Дочь гипнотизера. Поле боя. Тройной прыжок - Дмитрий Рагозин
Шрифт:
Интервал:
Закладка:
Человек в черном плаще и черной шляпе, под которой висели длинные желтые волосы, зазвал меня к себе. Вдовец, он содержал двух маленьких дочурок. Я опрометчиво начал рассказывать о битве, но как только человек, не снимавший черной шляпы, узнал, в какой день произошло сражение и на каком месте, его красное лицо побелело от ярости. С воплем «чтобы духу твоего здесь не было!» спустил меня с лестницы.
Женщина с рыжим пучком подала мне в окно пиджак своего покойного мужа. Я обменял пиджак на перочинный ножик у такого же, как и я, ободранного странника, который, быть может, тоже когда-то давно потерял все, что имел, в исторической битве, но уже позабыл и время, и место, и свое звание.
Я упрямо продолжал числить себя в живых. Я любил спать на чердаках, где всегда навалом старых матрасов, под воркование голубей, а утром выбраться на крышу и смотреть сверху на дома, тронутые холодным румянцем.
Не раз меня препровождали в участок, сажали в сырую камеру по подозрению в краже и даже убийстве, молча били наполненными песком чулками, ни о чем не спрашивая, а на следующий день выпускали, сунув денег на дорогу и буркнув: «Проваливай!» Опять и опять эти бурые стены, исписанные стихами, решетка на окне под потолком, сломанный вентилятор в углу, как труп гигантского насекомого, засохшая блевотина на железной двери.
Всюду я рассказывал одну и ту же историю, которую случайные слушатели пропускали мимо ушей. Напрасно я кричал до хрипоты, топал, размахивал руками. За мной утвердилась слава невыносимого. Как будто так просто слинять по-тихому и не мешать людям жить счастливо. Все, кого я встречал на своем пути, относились ко мне с брезгливым подозрением, особенно женщины, которые старались не подпускать меня к своим чадам. Я подавал им дурной пример. Я бросал тень на их будущее. Я не обещал им ничего хорошего в том возрасте, когда они смогут сознательно и добровольно исполнять приказы. Я заглядывал в освещенное окно, пугая ужинающую семью. А когда сердобольные позволяли мне говорить что вздумается, я вдруг терял дар речи, мямлил, мычал, жестикулировал, рассказывал о том, что меня ничуть не занимало, но упрямо лезло на язык, сквозь зубы, изо рта, заглушая выстрелы и стоны. На меня находило онемение. Я откидывался назад, полуоткрытые губы в пене вместе с мутным взглядом закатившихся глаз неприятно поражали окружающих. Я ни о чем не думал, ничего не переживал в эти минуты… Я в эти минуты отсутствовал. Где же я был, неужто опять там, где пушки изрыгали пламя и кровь забрызгала низкие тучи?
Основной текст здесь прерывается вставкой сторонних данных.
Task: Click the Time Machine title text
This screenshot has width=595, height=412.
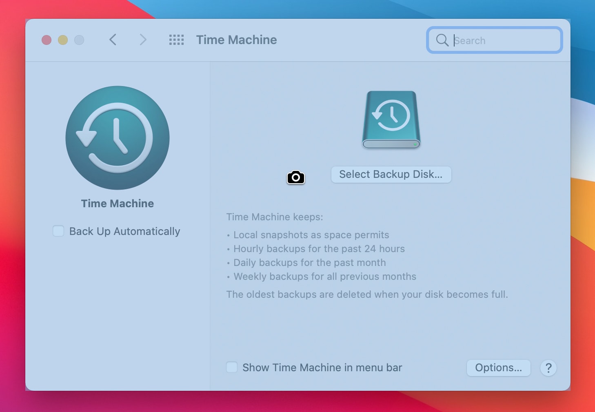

Разве можно, говорил я, придя в себя, наверстать потерянные годы? Вложить в одно телодвижение тьму недодуманных желаний? Сесть на колченогий стул и, протянув дрожащую руку к горячему стакану, попасть в точку, к которой безуспешно многие годы тянулась душа. Выйти, наконец, из дома, где не топят батареи и отключен свет, люди в очках кутаются в дырявые халаты и говорят шепотом…
В ходе боевой операции я превратился в жалкое зрелище. Кто захочет меня узнать, не узнает. Любившая разлюбит. А поскольку в характере моем уживаются, как вы, верно, успели заметить, тоска и тщеславие, мне не оставалось ничего другого, как взять себе другое имя, придумать себе новое прошлое, новую битву. Раскаиваюсь, что не внял короткому позыву и не дал стрекача по мшистой тропе в темные дебри, и теперь мне приходится на каждом шагу выслушивать ахи и охи, мол, «Вы еще легко отделались!», а за спиной — «Эка его угораздило!» Стыжусь всего того, до чего я в свое время не додумался. Глядишь, лежал бы сейчас на турецком диване и курил сладкие пахитоски.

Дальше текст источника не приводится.